FDX DOCSIS is a truly significant innovation to DOCSIS. A critical mid-life upgrade for the HFC network, FDX DOCSIS will help to position the industry at the forefront of innovation, providing the service provider market with an access network scalable well beyond that of the competition. The FDX DOCSIS innovation is also why Remote PHY is so important to the market, without Remote PHY we would not be able to evolve to a highly distributed network and support FDX to its fullest extent.

Let me expand on what we showed at ANGAcom, we had two cable modems based on the Intel® Puma™ 7 SoC in the setup, one was receiving data in the downstream and the other transmitting in the upstream, both in the same spectrum of 108MHz to 204MHz. What we demonstrated there was our “Echo cancellation” capability which enables the use of the same spectrum, Full Duplex. This was done in collaboration with Intel, and we are again working with Intel on the SCTE demo.

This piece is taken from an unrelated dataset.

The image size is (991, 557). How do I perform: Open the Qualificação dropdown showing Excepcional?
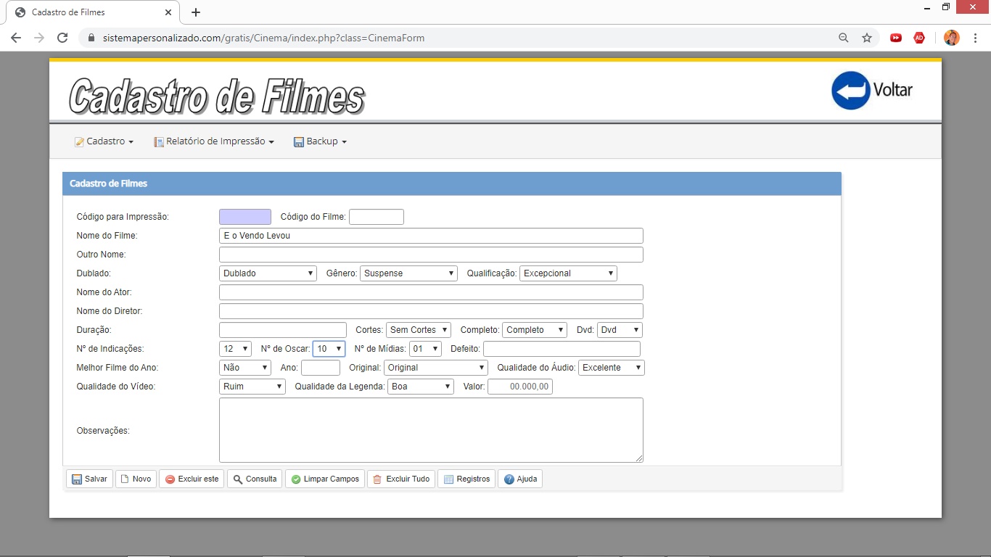(568, 273)
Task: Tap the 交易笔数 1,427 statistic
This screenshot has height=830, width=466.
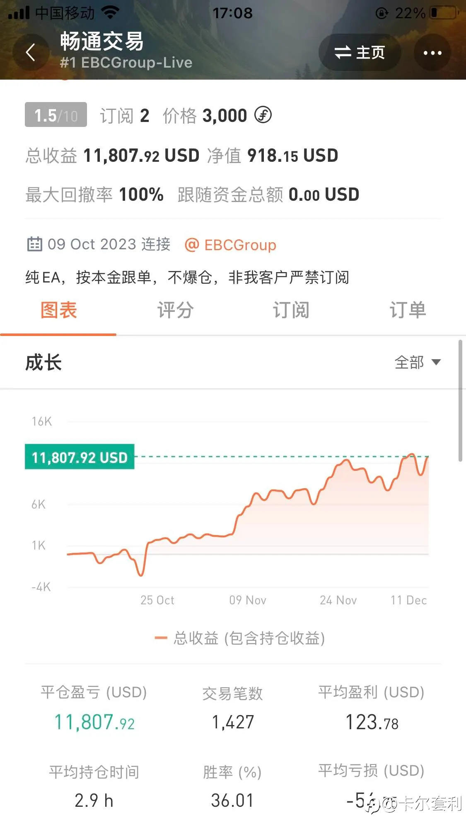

Why did we show a proof of concept that only does 96 MHz symmetrical, when the goal is 576 MHz of shared spectrum? Because current silicon technology on the Remote Phy Device and cable modem have limitations – maxing out at an upstream spectral location of 204 MHz. The 96 MHz shared spectrum in the demo had a downstream rate of 890 Mbps (with 4K QAM) and an upstream rate of 680 Mbps (with 1K QAM). For our SCTE demonstration, we’ll be using the same spectrum and bandwidth, but that’s where the comparison stops.

At SCTE, our FDX DOCSIS demo will include seven cable modems based on the Intel Puma SoC. Why seven? By incorporating seven modems in the demo, we can show you the FDX DOCSIS Interference Groups (IG) including IG discovery capabilities. And it will also demonstrate how normal DOCSIS 3.0 modems can work on the same network as FDX DOCSIS modems, considering the sheer volume of DOCSIS 3.0 modems deployed, this functionality is compelling.

Why is it important to demonstrate Interference Groups? With FDX DOCSIS, the network supports simultaneous bi-directional transmissions across the same spectrum, hence full duplex. And interferences between the full-duplex transmissions must be mitigated for it to work. Remember, DOCSIS is a shared medium, where multiple cable modems connect to the same Converged Cable Access Platform(CCAP) port or network segment. When one cable modem transmits upstream to the CCAP, that upstream signal may interfere with other cable modems that are receiving data from the CCAP (downstream) at the same frequency. This type of co-channel interference (CCI) is different from the DS to US interference, where the source of the interference is known and can be canceled out via echo cancellation at the node, as we showed at ANGAcom. FDX DOCSIS resolves this CM-to-CM CCI issue by grouping cable modems that interfere with each other into Interference Groups. Cable modems in the same Interference Group must transmit or receive along the same direction at any given frequency and time. Cable modems from different IGs have enough “RF isolation” to allow simultaneous upstream and downstream transmissions at the same frequency. Read how John Chapman explains this in a recent Lightreading blog.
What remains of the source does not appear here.